# Minicoax with Surveillance Cameras



## Edrick (Jun 6, 2010)

Recently I was doing an install and was told to use MiniCoax for the cameras and that there wouldn't be an issue. Sure enough running over 100' with the minicoax the cameras had no issue and the robotics worked just fine. 

So my question to you guys is when you're doing standard video camera installs over BNC what spec cable to you use?


----------



## B4T (Feb 10, 2009)

I use the Siamese cable that had been on the market for years..

Using a "mini" cable has problems written all over it.. bad picture and you get to wire it twice.. 

500' roll is roughly $80.00.. really cheap compared to the labor of doing the job twice..

It is RG-59 and 18/2 for power


----------



## HARRY304E (Sep 15, 2010)

Edrick said:


> Recently I was doing an install and was told to use MiniCoax for the cameras and that there wouldn't be an issue. Sure enough running over 100' with the minicoax the cameras had no issue and the robotics worked just fine.
> 
> So my question to you guys is when you're doing standard video camera installs over BNC what spec cable to you use?


MiniCoax
What type cable is that.....


----------



## Edrick (Jun 6, 2010)

HARRY304E said:


> MiniCoax
> What type cable is that.....


Literally what its called

http://www.google.com/search?sourceid=chrome&ie=UTF-8&q=MiniCoax


----------



## B4T (Feb 10, 2009)

Edrick said:


> Literally what its called
> 
> http://www.google.com/search?sourceid=chrome&ie=UTF-8&q=MiniCoax


What wire are you using for camera power?? :blink:


----------



## Edrick (Jun 6, 2010)

B4T said:


> What wire are you using for camera power?? :blink:


In the case of this install it was done locally at the cameras to a AC/DC Adapter to receptacles located in the ceiling.


----------



## mikeh32 (Feb 16, 2009)

B4T said:


> I use the Siamese cable that had been on the market for years..
> 
> Using a "mini" cable has problems written all over it.. bad picture and you get to wire it twice..
> 
> ...


I use the same too.


----------



## B4T (Feb 10, 2009)

Edrick said:


> In the case of this install it was done locally at the cameras to a AC/DC Adapter to receptacles located in the ceiling.

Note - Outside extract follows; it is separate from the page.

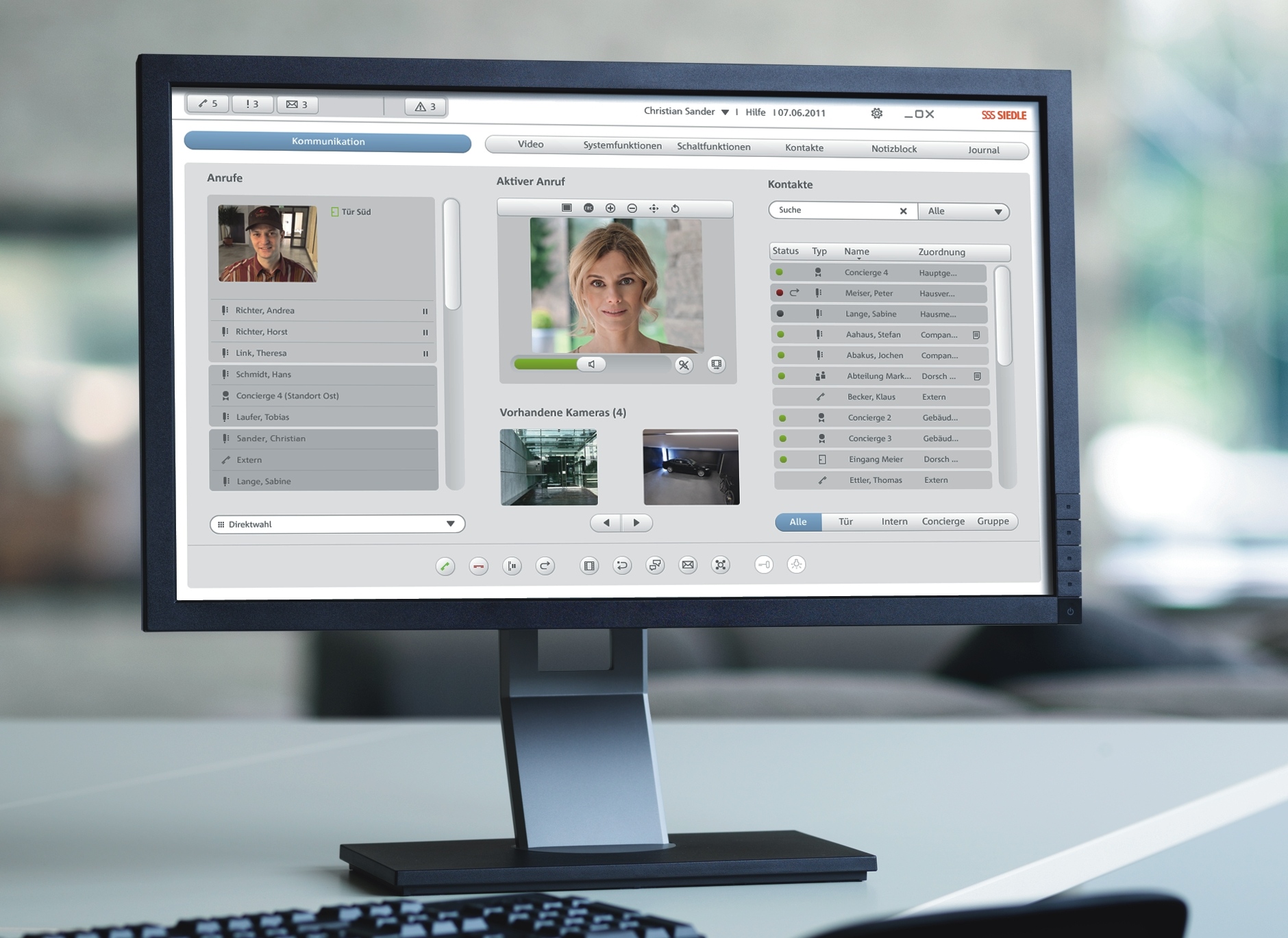Toggle hold on Richter, Andrea call
The width and height of the screenshot is (1288, 938).
click(x=425, y=311)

Your not allowed to have receptacles above a suspended ceiling, so you must have it in the attic??:blink:

I would just run the power cable to a central location and use a power supply made for cameras.. like this one

http://www.2mcctv.com/product_info-PowerSupplies-12VDCCentralSupply-2MCCTV2M12V99.html


----------



## Edrick (Jun 6, 2010)

B4T said:


> Your not allowed to have receptacles above a suspended ceiling, so you must have it in the attic??:blink:
> 
> I would just run the power cable to a central location and use a power supply made for cameras.. like this one
> 
> http://www.2mcctv.com/product_info-PowerSupplies-12VDCCentralSupply-2MCCTV2M12V99.html


Someone must of passed it :whistling2: because the receptacles are in a drop ceiling with SOOW run to a quad box powering some flat screen TVs and it's a new install (4 years old, but the power is original from the build). I was just there installing the cameras pro-bono in exchange for some equipment that they had and were getting rid of. So they supplied the materials, cameras and said how they wanted it wired. I had run a full length of 59 to then be told no no no we want it done in minicoax. 

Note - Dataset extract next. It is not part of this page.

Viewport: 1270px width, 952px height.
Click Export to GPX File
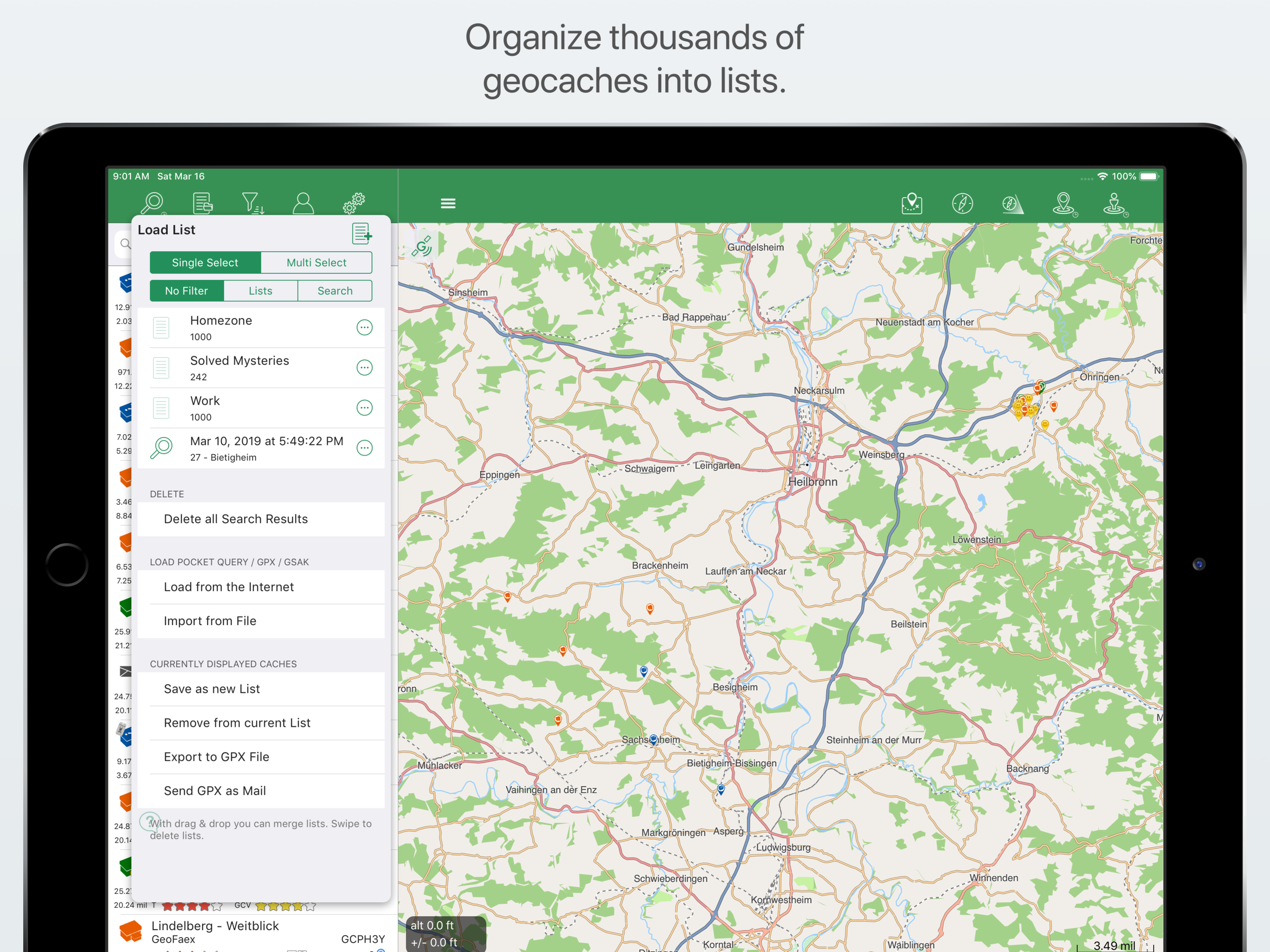[217, 757]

To my surprise it did work, this was an install at a school.


----------



## BBQ (Nov 16, 2010)

B4T said:


> Your not allowed to have receptacles above a suspended ceiling,



Show me the code section.


----------



## BBQ (Nov 16, 2010)

Edrick said:


> because the receptacles are in a drop ceiling with *SOOW run *


That is a violation.


> 400.8 Uses Not Permitted. Unless specifically permitted
> in 400.7, flexible cords and cables shall not be used for the
> following:
> 
> ...


----------



## macmikeman (Jan 23, 2007)

Very true. You can put a receptacle outlet up there above the lift out tile. And then you can plug one of these into it. Not much else I can think of though.











Oh, I know, Wall warts also.


----------



## drsparky (Nov 13, 2008)

What is the loss per 100ft in db of your mini coax?


----------



## Edrick (Jun 6, 2010)

I can't seem to find the chart I was looking for, this chart here http://www.qsl.net/w2va/coax.htm says it's 32 db. However other sources say differently. It also depends what frequency you're using.


----------



## drsparky (Nov 13, 2008)

Edrick said:


> I can't seem to find the chart I was looking for, this chart here http://www.qsl.net/w2va/coax.htm says it's 32 db. However other sources say differently. It also depends what frequency you're using.


That is a lot of loss, I am surprised that the camera works. 
RG 59 loss is about 2.4 db. Video run about 50 mhz.
I would guess cameras will fail early do to high load, but that is just a guess.


----------



## Edrick (Jun 6, 2010)

Well at 50 mhz that's only 6.6 where as the RG59 according to the chart is 3.3. So double the loss but not too bad. The guy who asked me to install them has left anyways now. So what's done is done that's what he requested and he supplied the materials. I did find it strange that he wanted to use RG-174 (MiniCoax).


----------



## MisterCMK (Jul 5, 2009)

Mini Coax just screams hack. Did those cameras have a DC barrel for power too?


----------



## Edrick (Jun 6, 2010)

MisterCMK said:


> Mini Coax just screams hack. Did those cameras have a DC barrel for power too?


Nope they just had the leads. They were Panasonic Robotic B/W Cameras. I'm going to contact the company who did the video installations at the place and see what they used to run all the robotics and video signals between the TV studio and Theater. I feel like they used MiniCoax but I'm not 100% sure. That was probably a 300' run of cable if not more.


----------



## Edrick (Jun 6, 2010)

Alright so I checked with the engineer and I was incorrect in calling it MiniCoax in this case. Here was the response.



> That mini coax you refer to is digital video cable. It is precision RG-59. Overall it has better specs than Belden 8241 or 8281. It's also 3 times the price. It will also run 750' without differential amplification. Normally, any time you have a run over 500' you add a differential amp or drive the signal on cat5. I prefer cat5. It's a cleaner install and less susceptible to reflection, dc offset interference, and makes corners without lkinks.


http://www.belden.com/techdatas/english/1855A.pdf


----------